TASK DATA =
*****
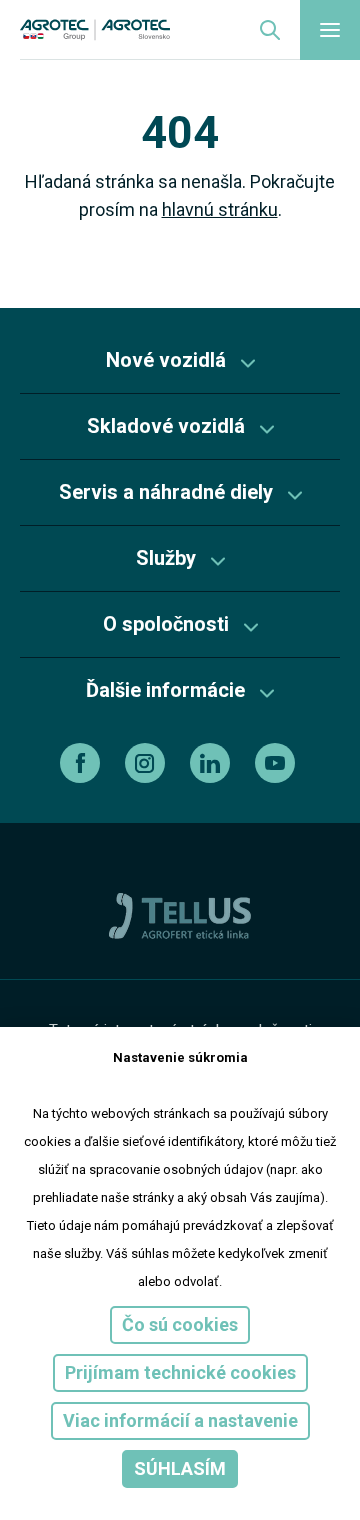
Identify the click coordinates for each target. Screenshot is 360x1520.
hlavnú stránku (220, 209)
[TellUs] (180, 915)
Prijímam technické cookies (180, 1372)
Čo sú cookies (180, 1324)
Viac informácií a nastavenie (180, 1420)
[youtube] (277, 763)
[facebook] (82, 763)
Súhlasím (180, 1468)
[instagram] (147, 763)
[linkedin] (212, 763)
*****
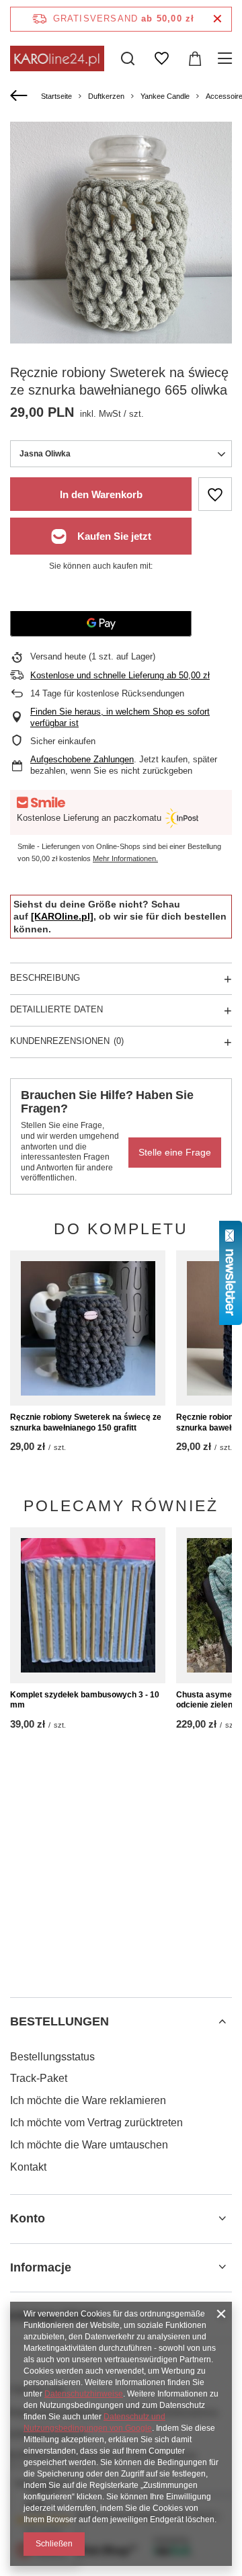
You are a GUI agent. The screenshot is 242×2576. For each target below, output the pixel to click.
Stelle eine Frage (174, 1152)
*****
TASK ITEM =
Across all the lines of the data, count those that include the word "each" and reply with that number only.

ANSWER SPACE =
2